Systems biology: The systems biology group of our lab integrates state-of-the-art transcriptomics and metabolomics assays with epigenomics and mechanistic systems biology approaches to characterise cellular activity in bone tissue engineering applications, cancer and lymphangiogenesis. Simultaneously, our computational team is tackling the rising challenge imposed by the scale of these datasets and the complexity of interconnected networks. Together, we aim to gain an integrated understanding of life’s most fundamental processes.
The interaction between mechanics and biology is at the heart of many physiological and pathophysiological processes in the skeleton. The computational biomechanics group of our lab uses computational techniques (finite element modeling) to characterise the mechanical environment of joints, developing limbs and experimental set-ups. We use this quantification, in combination with computer models of the biological response, to optimize the design of hip and knee implants and to optimize the design of in vitro bioreactor set-ups that aim to recreate relevant in vivo conditions. We furthermore use these tools to gain insight into the biological processes of limb development and bone regeneration.

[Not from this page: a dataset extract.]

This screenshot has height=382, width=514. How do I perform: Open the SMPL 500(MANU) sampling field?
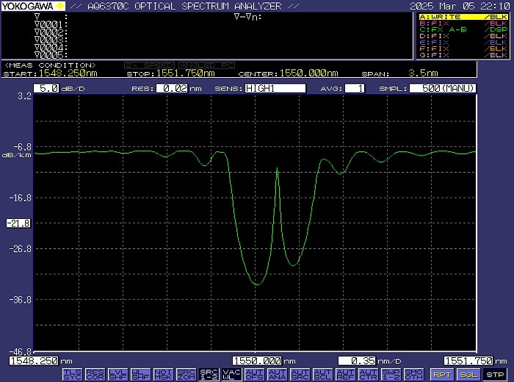[x=443, y=88]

Our team set out to develop models of life processes such as mRNA translation. We explore the biophysics of molecular machines like ribosomes and investigate, for instance, how electrostatics forces at the molecular level impact on protein synthesis rate. The publicly available solved structures of intracellular biological components by X-ray crystallography or cryo-electron microscopy are valuable resources helping us in the design or parametrization of our biophysical models. The aim is to comprehend how fundamental laws of physics and chemistry constrain biological phenomena.
Figure: 3D map of phosphorus atoms (light blue) in the negatively charged phosphates moieties around the ribosome exit tunnel (white mesh) ; 93 Angstroem length centro-axial line of the ribosomal tunnel (magenta). Ribosome large subunit X-ray solved structure (PDB codename ‘4V9F’) of Haloarcula marismortui.